KMGR
- Nephi, Utah; United States;
- Broadcast area: Provo, Utah
- Frequency: 99.1 MHz
- Branding: Classy FM

Programming
- Format: Easy listening/Soft adult contemporary
- Affiliations: ABC News Radio

Ownership
- Owner: MId-Utah Radio; (Sanpete County Broadcasting Company);
- Sister stations: KKUT, KLGL, KMTI, KMXD, KUTC. KSVC, KWUT

History
- First air date: 1994
- Former call signs: KCDH (1988–1992) KYKN-FM (1992–2001) KFVR-FM (3/2001-10/2001) KCSL (2001–2002) KMDG (2002–2003) KUDE (2003–2017)
- Former frequencies: 103.9 MHz (1994–2016)

Technical information
- Licensing authority: FCC
- Facility ID: 72769
- Class: C1
- ERP: 100,000 watts
- HAAT: 297 meters
- Transmitter coordinates: 39°43′58″N 111°56′35″W﻿ / ﻿39.73278°N 111.94306°W
- Translators: 95.3 K237AE (Teasdale-Torrey) 96.7 K244DC (Panguitch) 102.3 K272BJ (Orderville) 102.7 K274AV (Rural Juab County) 103.9 K280CZ (Rural Garfield County)
- Repeaters: 95.7 KUTC-HD2 (Gunnison) 100.5 KMXD-HD2 (Monroe)

Links
- Public license information: Public file; LMS;
- Webcast: Listen Live
- Website: midutahradio.com/kmgr/

= KMGR =

KMGR (99.1 FM) is a radio station licensed to Nephi, Utah, United States.
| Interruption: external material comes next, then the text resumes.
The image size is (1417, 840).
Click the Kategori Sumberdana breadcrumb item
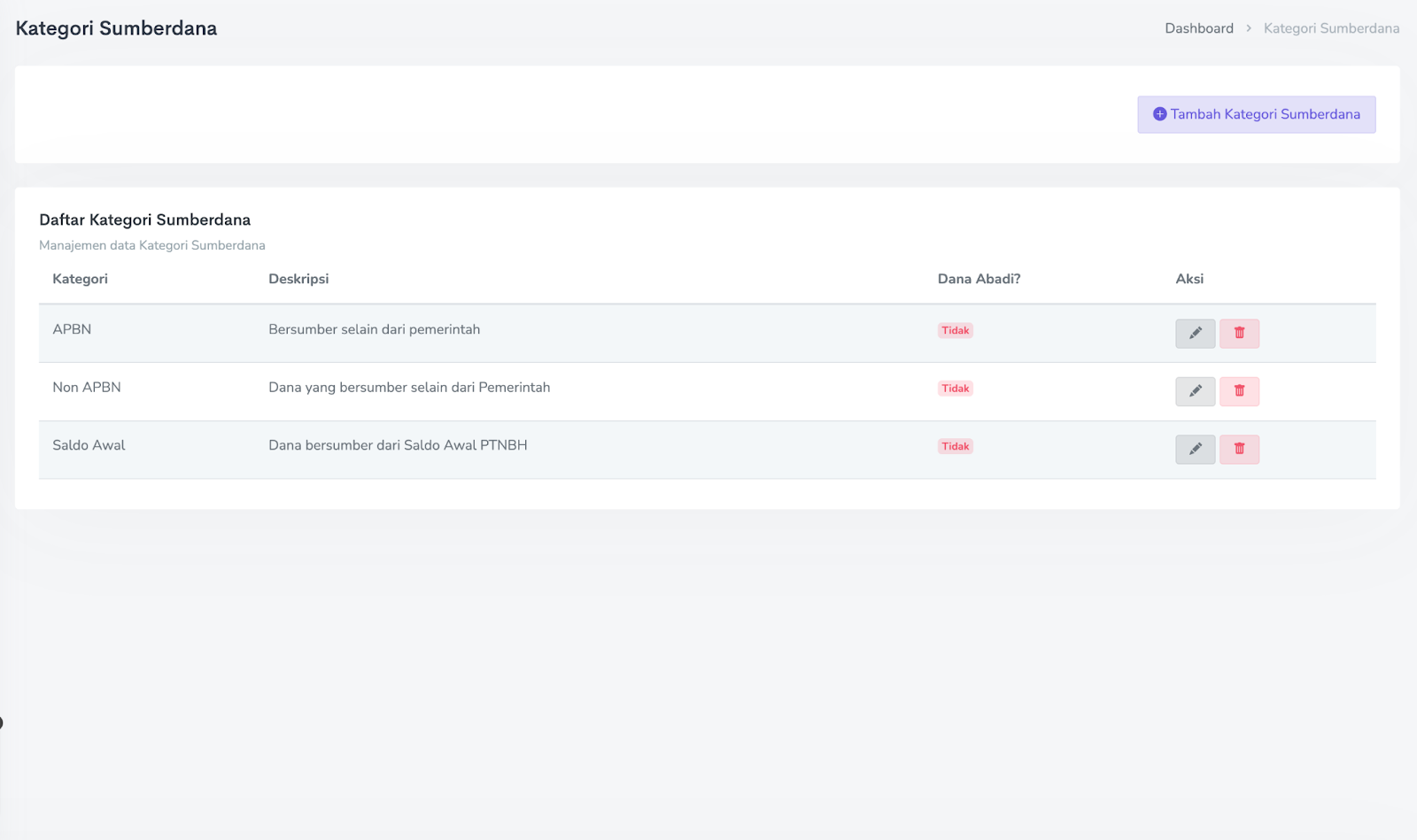(x=1331, y=28)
The station is broadcasting both easy listening and soft adult contemporary formats, and is an affiliate of ABC News Radio. It serves the Provo-Orem metropolitan area. The station is currently owned by Sanpete County Broadcasting Company.

==History==
The station has had several call letters during its existence. The station started as a construction permit in 1988, not receiving its license to cover until 1994 as KYKN. KMGR itself switched frequencies from 103.9 to 99.1, as part of a complex swap of frequencies happening in Salt Lake City in 2016 and 2017.

The station has a construction permit to increase ERP to 100,000 watts, changing class type to C1; its present license is Class A. This would provide the station with coverage into Provo, Utah and parts of the southern Salt Lake valley.